La luz llega a su máxima intensidad. La ventana se ha abierto de par en par. El último nombre dado a Jesús es la consecuencia final de todos los anteriores. Cristo ha venido para traer paz. El Evangelio son buenas noticias. El mensaje de la Navidad resume perfectamente estas noticias: «Os doy nuevas de gran gozo... que os ha nacido hoy un Salvador que es Cristo el Señor» (Lc. 2:10-11). Es un príncipe -aunque nació en humillación- y ha venido para traer paz.
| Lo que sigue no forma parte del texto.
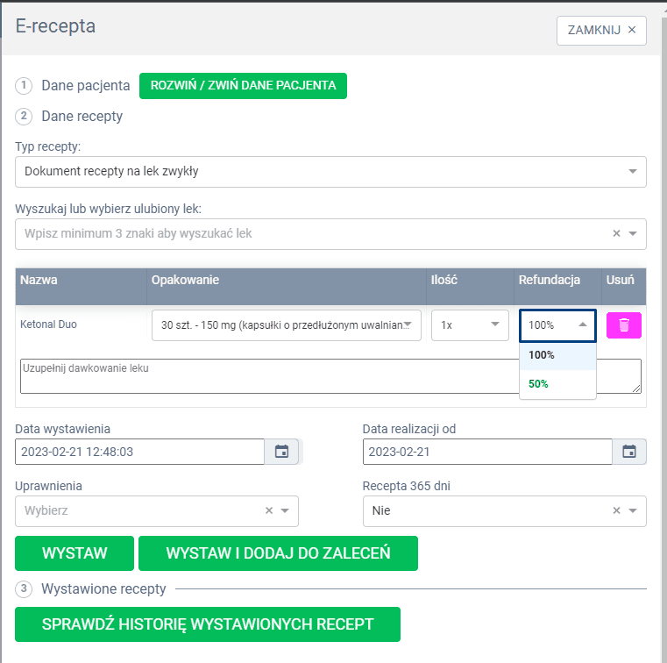This screenshot has width=667, height=663.
Task: Click the medicine search input field
Action: [x=307, y=233]
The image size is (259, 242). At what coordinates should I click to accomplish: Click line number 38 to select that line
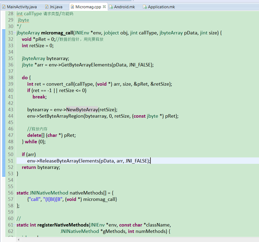[11, 77]
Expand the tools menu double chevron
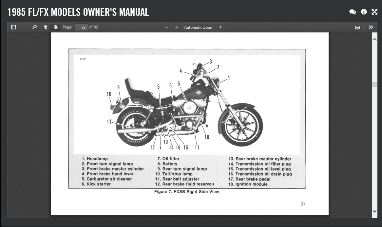The width and height of the screenshot is (382, 227). (x=371, y=27)
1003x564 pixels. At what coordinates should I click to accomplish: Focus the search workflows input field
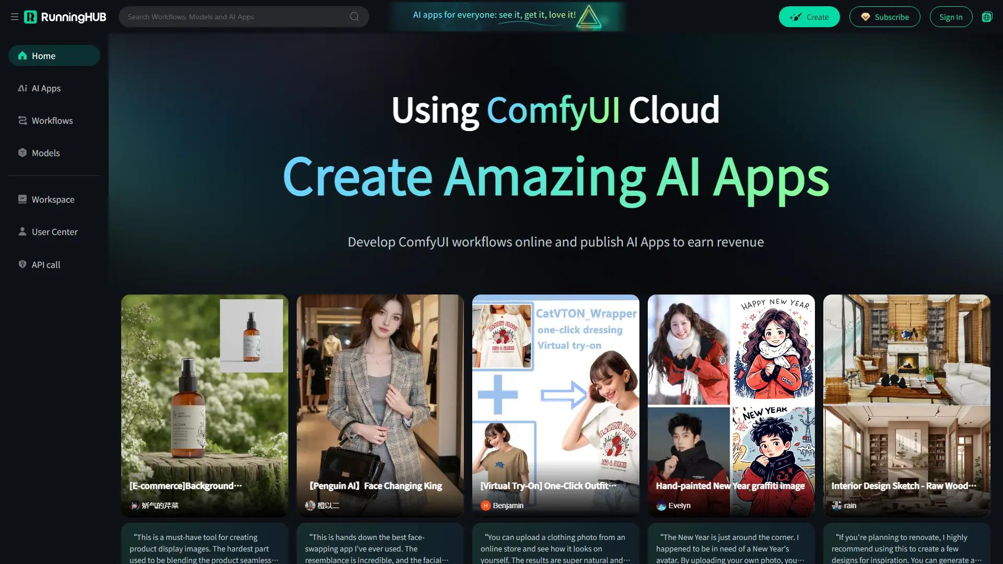(x=235, y=17)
Es una paz en tres niveles. Ante todo, paz con Dios: «salvará a su pueblo de sus pecados» (Mt. 1:21) porque su tarea central como Salvador es reconciliar al hombre con Dios. También paz entre los hombres. En un mundo sangrante, con una violencia sin límites, Jesús es el único que puede derribar los muros llenos de alambradas que separan familias, pueblos, razas, porque él es fuente de perdón y reconciliación. Y, por último, paz interior, con uno mismo, porque él prometió «mi paz os dejo, la paz os doy». La paz y la pacificación son inherentes a la persona de Cristo y, por tanto, privilegio y responsabilidad de sus seguidores el vivirla y proclamarla.

Este Jesús es el mejor regalo de Navidad. Es el regalo que Dios mismo nos dio y el que nosotros podemos compartir con otros. Que viva y que vibre en nuestro corazón el Admirable, Consejero, Dios fuerte, Padre eterno y Príncipe de paz.